A new study by scientists from China and Romania has revealed that solar radiation can affect the Earth's deep interior.
According to scientists from the Institute of Geology and Geophysics (IGG) of the Chinese Academy of Sciences, China University of Geosciences, and the University of Bucharest, solar radiation varies with latitude, creating temperature gradients at the sea surface that affect the distribution of marine life.
Carbon-rich organisms are transported into the Earth's interior by the process of subduction of oceanic plates (subduction of oceanic plates is responsible for some of the world's largest earthquakes and volcanic eruptions, as the subducting plate melts as it descends into the mantle, forming magma that rises to the surface and causes volcanic eruptions). This process greatly affects the "redox" state of arc magma (where magma rises to form an arc of volcanoes).
The scientists analyzed data from thousands of magma samples, including those from deep underground and undersea, collected by geologists around the world. They examined tiny melt inclusions within peridot minerals and bulk rock data to determine the “redox” state of arc magma.
The "redox" state of an arc magma refers to the balance between reducing (losing oxygen or gaining electrons) and oxidizing (gaining oxygen or losing electrons) conditions within the magma formed in volcanic arcs.
Scientists have found that solar radiation, which varies across latitudes, affects the different distribution of marine organisms in the water column.

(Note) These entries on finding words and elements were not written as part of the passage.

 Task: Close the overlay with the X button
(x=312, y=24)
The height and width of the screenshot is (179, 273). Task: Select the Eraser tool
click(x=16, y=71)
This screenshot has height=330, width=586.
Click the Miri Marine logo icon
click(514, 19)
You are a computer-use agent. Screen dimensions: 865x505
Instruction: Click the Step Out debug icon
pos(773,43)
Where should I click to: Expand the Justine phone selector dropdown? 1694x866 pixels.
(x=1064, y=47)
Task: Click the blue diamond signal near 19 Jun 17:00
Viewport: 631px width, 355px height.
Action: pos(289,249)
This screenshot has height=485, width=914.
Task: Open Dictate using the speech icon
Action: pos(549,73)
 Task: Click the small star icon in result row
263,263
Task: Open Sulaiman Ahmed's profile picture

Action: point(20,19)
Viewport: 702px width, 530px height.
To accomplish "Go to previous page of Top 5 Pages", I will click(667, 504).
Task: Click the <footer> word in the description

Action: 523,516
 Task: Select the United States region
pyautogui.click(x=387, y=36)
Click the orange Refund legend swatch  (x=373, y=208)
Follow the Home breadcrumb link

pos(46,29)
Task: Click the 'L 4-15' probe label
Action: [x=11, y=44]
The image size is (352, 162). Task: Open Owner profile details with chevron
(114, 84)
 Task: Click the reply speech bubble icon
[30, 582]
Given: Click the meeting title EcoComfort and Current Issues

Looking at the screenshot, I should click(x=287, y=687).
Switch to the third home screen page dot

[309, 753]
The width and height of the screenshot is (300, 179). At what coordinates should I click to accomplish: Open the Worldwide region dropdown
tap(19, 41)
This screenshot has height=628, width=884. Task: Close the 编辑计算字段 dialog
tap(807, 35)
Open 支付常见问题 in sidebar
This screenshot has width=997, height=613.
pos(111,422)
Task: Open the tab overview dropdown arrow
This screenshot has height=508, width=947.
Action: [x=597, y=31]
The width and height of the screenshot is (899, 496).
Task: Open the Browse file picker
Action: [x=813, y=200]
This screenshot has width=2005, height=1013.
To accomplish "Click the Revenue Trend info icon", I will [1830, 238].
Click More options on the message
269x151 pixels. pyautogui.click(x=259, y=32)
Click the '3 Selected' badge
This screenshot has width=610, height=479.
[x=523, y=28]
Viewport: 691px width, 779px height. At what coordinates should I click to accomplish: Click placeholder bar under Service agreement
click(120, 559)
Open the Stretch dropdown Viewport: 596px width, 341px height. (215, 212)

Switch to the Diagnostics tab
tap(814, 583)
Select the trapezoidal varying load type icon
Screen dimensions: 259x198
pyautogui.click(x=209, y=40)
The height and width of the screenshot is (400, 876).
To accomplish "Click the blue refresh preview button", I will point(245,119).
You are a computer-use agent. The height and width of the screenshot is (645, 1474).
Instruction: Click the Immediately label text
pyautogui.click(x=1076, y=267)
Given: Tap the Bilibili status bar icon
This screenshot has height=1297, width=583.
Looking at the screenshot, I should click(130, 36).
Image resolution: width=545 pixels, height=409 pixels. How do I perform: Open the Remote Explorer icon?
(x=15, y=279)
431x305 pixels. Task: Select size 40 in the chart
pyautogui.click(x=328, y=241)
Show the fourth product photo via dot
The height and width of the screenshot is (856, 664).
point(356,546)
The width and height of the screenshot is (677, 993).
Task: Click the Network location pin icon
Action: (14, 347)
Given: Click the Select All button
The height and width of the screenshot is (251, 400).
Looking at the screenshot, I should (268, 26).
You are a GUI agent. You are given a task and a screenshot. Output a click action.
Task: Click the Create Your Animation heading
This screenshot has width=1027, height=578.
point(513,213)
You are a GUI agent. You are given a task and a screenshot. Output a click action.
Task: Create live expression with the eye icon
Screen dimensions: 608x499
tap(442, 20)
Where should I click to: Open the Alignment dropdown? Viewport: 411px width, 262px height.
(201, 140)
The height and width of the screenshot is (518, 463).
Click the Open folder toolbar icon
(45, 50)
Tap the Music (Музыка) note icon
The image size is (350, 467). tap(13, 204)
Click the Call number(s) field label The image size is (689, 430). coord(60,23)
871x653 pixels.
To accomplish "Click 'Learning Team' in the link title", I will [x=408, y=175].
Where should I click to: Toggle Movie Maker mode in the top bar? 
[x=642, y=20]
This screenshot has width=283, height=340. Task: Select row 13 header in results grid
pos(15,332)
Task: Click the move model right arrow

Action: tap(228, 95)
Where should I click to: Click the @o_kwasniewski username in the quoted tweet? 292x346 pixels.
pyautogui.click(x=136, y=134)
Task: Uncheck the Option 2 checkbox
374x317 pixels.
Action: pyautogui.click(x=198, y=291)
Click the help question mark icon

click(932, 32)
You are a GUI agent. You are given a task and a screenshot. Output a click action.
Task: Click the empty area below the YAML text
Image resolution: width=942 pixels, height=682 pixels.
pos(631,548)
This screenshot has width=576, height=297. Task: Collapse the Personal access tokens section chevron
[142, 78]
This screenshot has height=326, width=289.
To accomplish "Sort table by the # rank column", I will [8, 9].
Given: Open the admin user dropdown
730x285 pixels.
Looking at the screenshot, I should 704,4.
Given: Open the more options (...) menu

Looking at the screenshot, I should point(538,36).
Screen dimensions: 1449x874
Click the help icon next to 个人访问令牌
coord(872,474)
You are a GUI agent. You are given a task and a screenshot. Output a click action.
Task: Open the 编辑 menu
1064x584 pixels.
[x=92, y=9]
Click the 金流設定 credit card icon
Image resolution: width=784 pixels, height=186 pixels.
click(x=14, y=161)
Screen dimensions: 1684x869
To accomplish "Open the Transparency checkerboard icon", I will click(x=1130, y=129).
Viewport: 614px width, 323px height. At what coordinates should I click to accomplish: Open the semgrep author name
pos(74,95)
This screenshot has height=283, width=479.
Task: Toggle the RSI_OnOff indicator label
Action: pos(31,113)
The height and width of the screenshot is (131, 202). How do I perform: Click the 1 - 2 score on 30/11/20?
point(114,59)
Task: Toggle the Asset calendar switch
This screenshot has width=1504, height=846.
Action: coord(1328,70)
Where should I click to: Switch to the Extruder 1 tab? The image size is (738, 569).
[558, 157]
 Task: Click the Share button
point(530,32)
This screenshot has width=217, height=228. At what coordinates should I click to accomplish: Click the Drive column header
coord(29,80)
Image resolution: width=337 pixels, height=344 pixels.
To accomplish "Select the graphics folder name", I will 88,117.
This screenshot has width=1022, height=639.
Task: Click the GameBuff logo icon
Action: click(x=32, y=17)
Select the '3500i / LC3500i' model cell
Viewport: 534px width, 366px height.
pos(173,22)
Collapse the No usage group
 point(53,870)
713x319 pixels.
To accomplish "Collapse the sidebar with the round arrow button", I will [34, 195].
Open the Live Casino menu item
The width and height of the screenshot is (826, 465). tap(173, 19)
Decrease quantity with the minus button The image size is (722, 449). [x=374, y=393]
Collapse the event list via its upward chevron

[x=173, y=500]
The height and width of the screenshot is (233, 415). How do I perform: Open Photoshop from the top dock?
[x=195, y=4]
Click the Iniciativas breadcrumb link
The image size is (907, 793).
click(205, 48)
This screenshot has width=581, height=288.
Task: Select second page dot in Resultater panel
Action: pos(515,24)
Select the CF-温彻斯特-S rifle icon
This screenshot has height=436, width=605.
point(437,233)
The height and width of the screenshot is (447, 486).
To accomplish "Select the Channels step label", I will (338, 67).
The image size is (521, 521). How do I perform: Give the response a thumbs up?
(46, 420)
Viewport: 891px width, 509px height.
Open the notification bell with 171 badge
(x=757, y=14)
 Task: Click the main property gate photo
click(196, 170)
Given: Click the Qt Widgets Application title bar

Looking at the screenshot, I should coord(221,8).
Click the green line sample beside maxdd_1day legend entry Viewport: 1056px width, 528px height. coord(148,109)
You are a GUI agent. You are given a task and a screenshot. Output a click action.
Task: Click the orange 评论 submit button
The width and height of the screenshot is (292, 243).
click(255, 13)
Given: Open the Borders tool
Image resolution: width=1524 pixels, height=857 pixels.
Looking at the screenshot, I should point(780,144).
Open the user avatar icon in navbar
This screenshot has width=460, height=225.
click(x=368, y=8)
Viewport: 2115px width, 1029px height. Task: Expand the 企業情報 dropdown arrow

These organisms, in turn, enter the Earth's mantle and change its "oxidation-reduction" processes in different ways.
The study shows for the first time how the sun works in the deepest layers of our planet, revealing that magma at low latitudes is less oxidized than at higher latitudes.
"This unexpected pattern suggests that under the influence of solar radiation, the Earth's surface environment and climate have a profound impact on processes in the mantle," said Wan Bo, co-author of the study and a researcher at the Institute of Geology and Geophysics.
According to the scientists, many metal ores, such as copper, tin and lithium, are sensitive to redox conditions, and understanding the spatial and temporal distribution of redox conditions in global subduction zones has significant implications for predicting the locations and availability of these resources.
The study was published in the journal Nature Communications.